WORK TASK - Count the lines in the items below that contain the string "icon", where case matters. Reply with the number alone.

INFORMATION -
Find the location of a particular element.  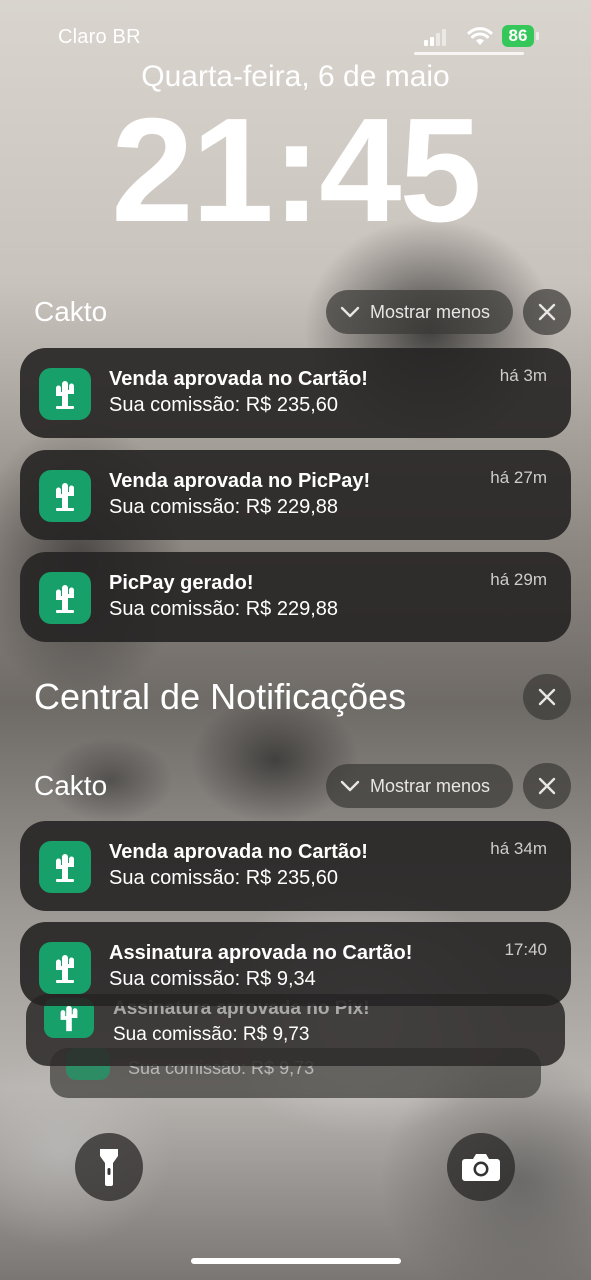

flashlight-icon is located at coordinates (109, 1168).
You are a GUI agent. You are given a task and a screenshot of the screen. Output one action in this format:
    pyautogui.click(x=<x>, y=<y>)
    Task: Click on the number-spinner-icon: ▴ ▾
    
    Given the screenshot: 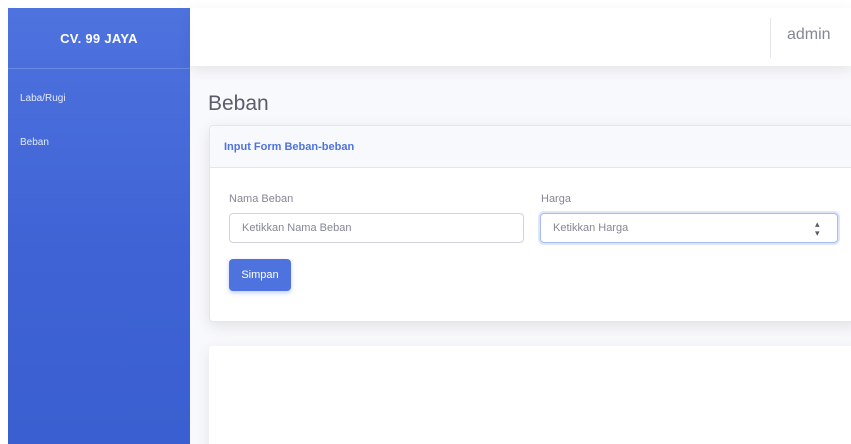 What is the action you would take?
    pyautogui.click(x=818, y=229)
    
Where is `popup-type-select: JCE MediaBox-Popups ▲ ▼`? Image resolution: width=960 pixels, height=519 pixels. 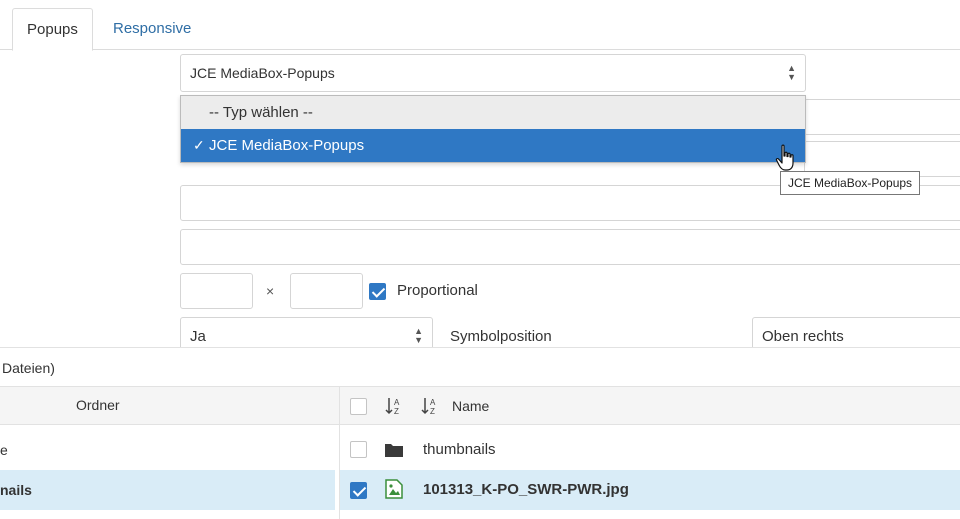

YOUR RESPONSE - 2